Either way I'll contact them because I don't see the consistency in their data. For this drug, they are listing 63 indications in their ES, and displaying 46 in the website. The differences are present for the parent molecule but the referenced CT also mentions the child so that means that what we are showing is not wrong. I'll keep you posted 🙂
@d0choa Does this look like what you're after?
Query
query i1308_pc_resolve_drug {
drugs(chemblIds: ["CHEMBL221959", "CHEMBL2103743"]) {
name
parentMolecule {
id
}
childMolecules {
id
}
}
}
Response
{
"data": {
"drugs": [
{
"name": "TOFACITINIB",
"parentMolecule": null,
"childMolecules": [
{
"id": "CHEMBL2103743"
}
]
},
{
"name": "TOFACITINIB CITRATE",
"parentMolecule": {
"id": "CHEMBL221959"
},
"childMolecules": []
}
]
}
}
Yes! this looks great. (I'm assuming it's not possible to have more than one parentMolecule)
Presently the data only has either zero or one parent molecules. If that changes it would be coming from the ChEMBL end and it would break the ETL if that happened so we should detect it before it gets to the API.

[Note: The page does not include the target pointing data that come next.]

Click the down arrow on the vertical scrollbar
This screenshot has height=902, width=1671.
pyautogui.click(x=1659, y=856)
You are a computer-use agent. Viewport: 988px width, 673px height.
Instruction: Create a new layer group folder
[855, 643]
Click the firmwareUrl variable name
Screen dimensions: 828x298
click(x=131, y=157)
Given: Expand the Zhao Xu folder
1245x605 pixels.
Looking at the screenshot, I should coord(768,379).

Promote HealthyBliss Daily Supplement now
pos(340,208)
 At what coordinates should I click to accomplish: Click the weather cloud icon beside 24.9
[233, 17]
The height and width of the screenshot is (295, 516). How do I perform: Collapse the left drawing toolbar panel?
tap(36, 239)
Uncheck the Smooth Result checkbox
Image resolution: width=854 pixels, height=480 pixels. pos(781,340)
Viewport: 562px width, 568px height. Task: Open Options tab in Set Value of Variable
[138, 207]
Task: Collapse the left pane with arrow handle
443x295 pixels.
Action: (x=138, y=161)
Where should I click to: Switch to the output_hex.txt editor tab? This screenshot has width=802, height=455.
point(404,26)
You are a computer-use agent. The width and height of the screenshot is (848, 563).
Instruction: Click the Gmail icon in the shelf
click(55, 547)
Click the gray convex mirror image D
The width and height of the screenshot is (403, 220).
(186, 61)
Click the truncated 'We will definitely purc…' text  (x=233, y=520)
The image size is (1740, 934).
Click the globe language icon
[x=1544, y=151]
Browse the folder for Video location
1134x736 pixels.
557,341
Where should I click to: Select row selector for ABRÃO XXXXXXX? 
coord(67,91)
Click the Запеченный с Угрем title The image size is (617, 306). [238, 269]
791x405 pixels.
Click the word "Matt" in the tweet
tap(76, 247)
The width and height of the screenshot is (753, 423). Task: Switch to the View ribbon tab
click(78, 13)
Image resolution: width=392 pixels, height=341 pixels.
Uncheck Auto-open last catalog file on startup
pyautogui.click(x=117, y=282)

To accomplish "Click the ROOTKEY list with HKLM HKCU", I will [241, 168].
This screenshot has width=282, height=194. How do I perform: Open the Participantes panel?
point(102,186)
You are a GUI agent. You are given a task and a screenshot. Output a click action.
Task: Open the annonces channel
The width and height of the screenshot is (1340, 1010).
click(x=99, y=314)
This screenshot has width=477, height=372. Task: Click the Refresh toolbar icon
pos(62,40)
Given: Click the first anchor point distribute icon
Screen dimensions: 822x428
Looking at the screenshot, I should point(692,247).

We have duplicated MoAs. I suspect when parent and child have the same MoA, we end up with the MoA twice.
An example of duplicated MoAs for OSIMERTINIB - CHEMBL3353410 (Astrazeneca's Tagrisso), which has a child molecule OSIMERTINIB MESYLATE (CHEMBL3545063).
Not sure it matters, but the order of the references
is different.
FYI Juan Mosquera from ChEMBL just got back to me saying that the discrepancies between what is displayed in their web interface and what it is contained in the index are caused by a bug on their side. They will fix this for CHEMBL 28.
So we can be safe that whatever we have on our index will be in consonance with them.
It would be good to keep an eye on this for ChEMBL 28. I guess if they populate the molecule index as we are currently doing on our side (all MoAs for the family), everything will work without us changing anything. However, we will have a lot of legacy logic that we might don't want to maintain
work completed.
In the origin drug index indications and mechanisms of action of children ChEMBL molecules were inherited by their parents. When a parent was selected all the MoA and Indications of children were displayed as if they belonged to the parent.
In the drug beta index, molecules at the top of the hierarchy include a field
childChembIds
listing their children. To replicate the behaviour of the original index it is necessary to traverse this hierarchy and collect MoA and Indications of children and present them as belonging to the parent.The desired behaviour of the user interface is to be able to select a molecule and see all of the Indications and MoA on a single page.
Options:
Decision: Option 2
Implementation steps
molecule
,mechanismOfAction
,indications
molecule
with references to all descendants to use for later resolution.